2004 Early Achievement Award

Presented to: Dr. Sherman Lo

Citation: For his pioneering work on the modernization of LORAN and its use as a high-integrity backup to GNSS navigation for aviation users.

Lo-Sherman

Dr. Sherman Lo is currently a research associate at the Stanford University Global Positioning System (GPS) Laboratory. He is the associate investigator for Stanford University’s efforts on the Department of Transportation’s technical evaluation of Loran. In this role, he has helped to coordinate and organize the evaluation team and chairs several of the technical working groups. He is also active on the technical analysis of many major hazards as well as the overall systems engineering and integrity analysis. He is a co-author of the Loran technical evaluation completed in 2004. The report was provided to the DOT for use in their decision on the mix of federally provided radionavigation systems.

Based in part on the work of Dr. Lo, the U.S. Federal Aviation Administration instituted a research program to determine the degree to which a modernized version of Loran could serve as a backup means of navigation (not just transmission of DGPS corrections). To support this effort, Dr. Lo and several colleagues founded the Loran Integrity and Performance Panel (or LORIPP). The LORIPP group coordinated several technical projects aimed at evaluating the feasibility of modernized Loran to support the integrity requirements of aviation non-precision approach (NPA) in the absence of GNSS. Dr. Lo led the LORIPP subgroup focusing on Loran skywave and groundwave propagation issues and he performed the hazard analysis that quantified the degree to which propagation uncertainties affect user integrity for the NPA application. He also combined these results with the results of others to estimate the overall accuracy/integrity/continuity/availability for modernized LORAN in support of NPA users.

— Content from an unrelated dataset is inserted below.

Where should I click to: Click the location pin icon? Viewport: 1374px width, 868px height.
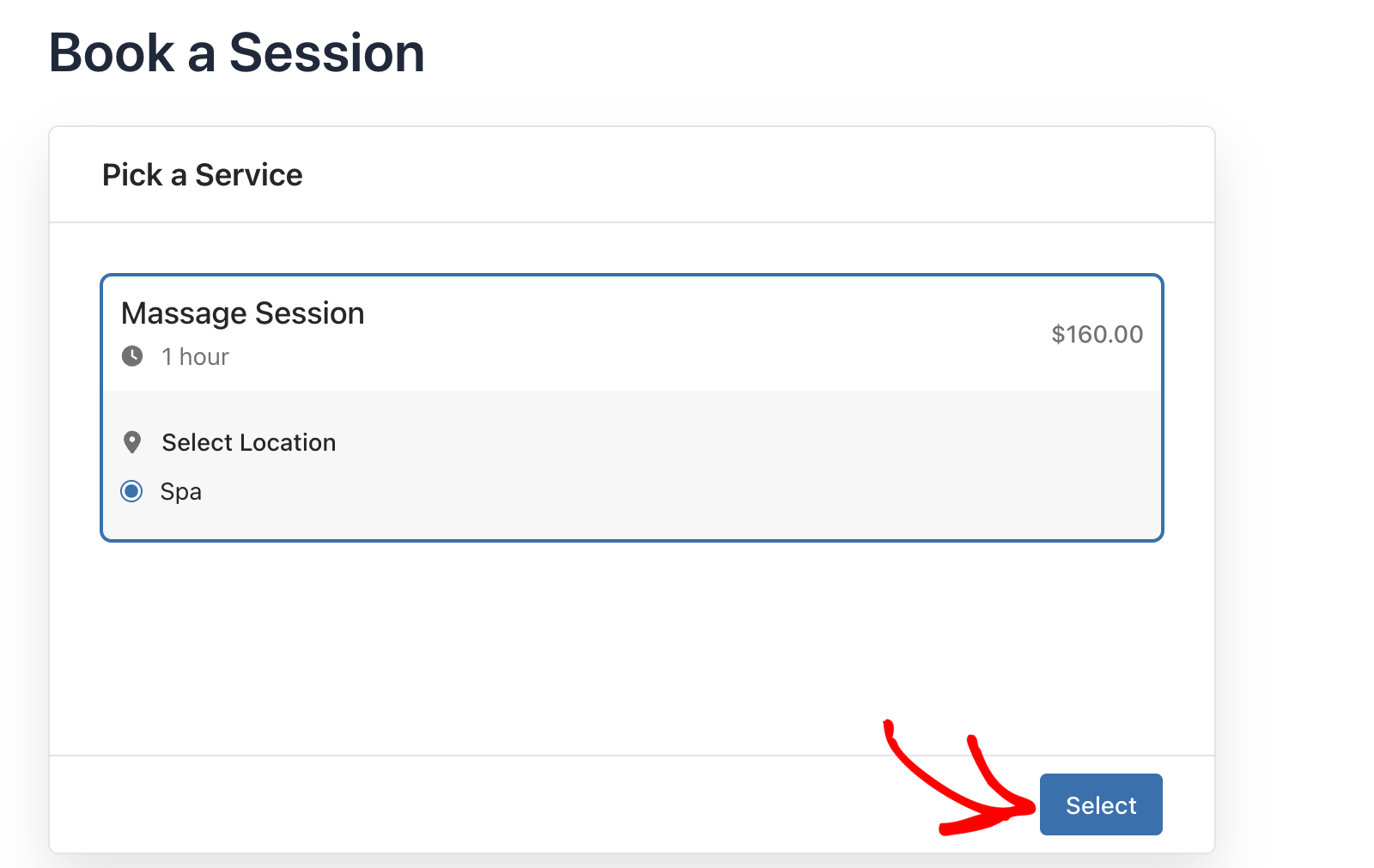(x=132, y=442)
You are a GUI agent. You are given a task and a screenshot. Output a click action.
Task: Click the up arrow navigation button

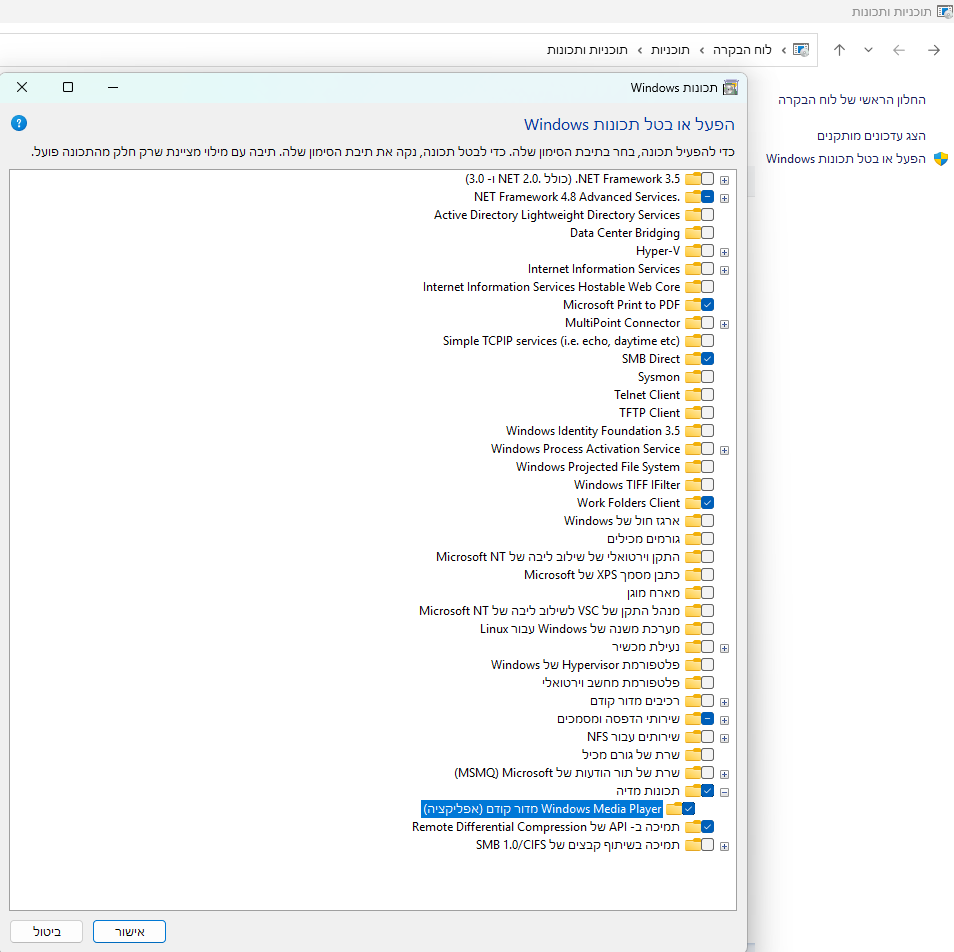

He was one of the primary authors of the resulting Loran technical evaluation report and he has taken the lead in presenting and publicizing the results of this study in many different venues, including multiple ION meetings as well as Loran association meetings and European GNSS meetings.

Dr. Lo has a B.S. in Aerospace Engineering, a B.S. in Mathematics from the University of Maryland, and a M.S. in Aeronautics and Astronautics; a M.S. in Engineering Economics and Operations Research; and a PhD. in Aeronautics and Astronautics from the Stanford University.